4. A student was asked to determine the percentage of each each component in a mixture of sodium nitrate (NaNO3) and calcium carbonate(CaCO3). The mass of the sample used was 2.21g. The student extracted NaNO3 from the mixture with water and separated the insoluble CaCO3 from the soltuion by filtration. After evaporating the filtrate, the student recovered and dried the NaNO3, and found that it weighed .43g . The student dried the insoluble resiude of CaCO3 and found that it weighed 1.67g

(1) On the basis of the mass of sample used

(a) calculate percent NaNO3 in the mixture

(b) calculate percent CaCO3 in the mixture

(2) Calculate the total mass of the NaNO3 and CaC03 recovered

(3) Calculate the percent recovery of the compents, using the total mass of the substances recovered.

(4) Calculate the percent error for the separation of the components of the mixture

Answer 1

1. Filtration is a technique by which a solid is separated from solution called filtrate.

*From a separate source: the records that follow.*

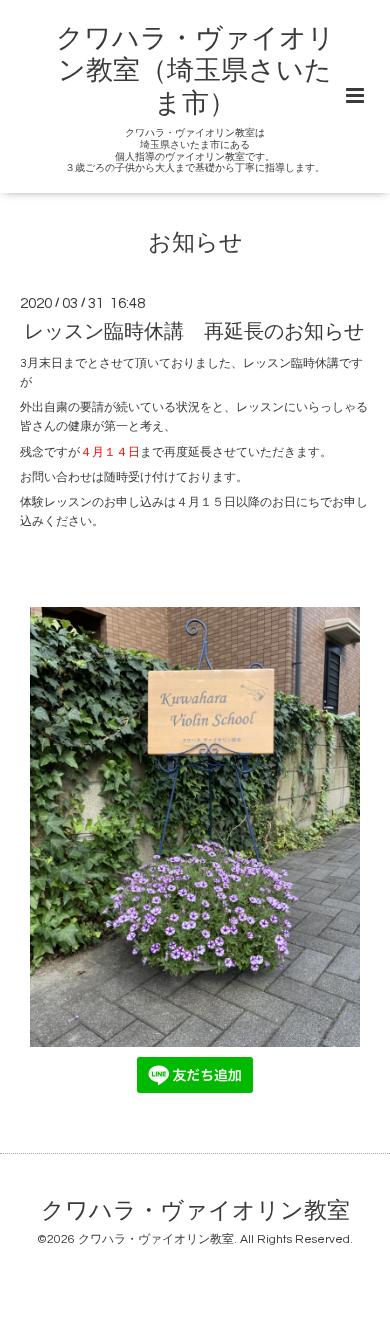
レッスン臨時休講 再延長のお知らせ (194, 332)
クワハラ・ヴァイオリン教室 (195, 1211)
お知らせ (195, 243)
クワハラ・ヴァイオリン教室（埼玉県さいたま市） (195, 71)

Filtration is done using filter paper.

2. Safety precautions while doing filtration of NaCl solution would be, to wear proper safety wear as lab coat, safety glases, gloves and filtration done is a fume hood to avoid any spillage outside.

3. Definition

(1) Homogeneous solution - A single phase system wherein, all the components are soluble in one phase.

(2) evaporation : is a technique to convert a liquid phase system to a gaseous phase system.

(3) residue : The solid left on the filter paper after the filtration is done.

4. NaNO3 and CaCO3

(1) mass of NaNO3 collected = 0.43 g

mass of CaCO3 collected = 1.67 g

(a) percent NaNO3 in sample = 0.43 g x 100/2.21 g = 19.46%

(b) percent CaCO3 in sample = 1.67 g x 100/2.21 g = 75.56%

(2) total mass recovered = 0.43 + 1.67 = 2.1 g

(3) percent recovery of components = 2.1 g x 100/2.21 g = 95.02%

(4) percent error for separation = 100 - 95.02 = 4.98%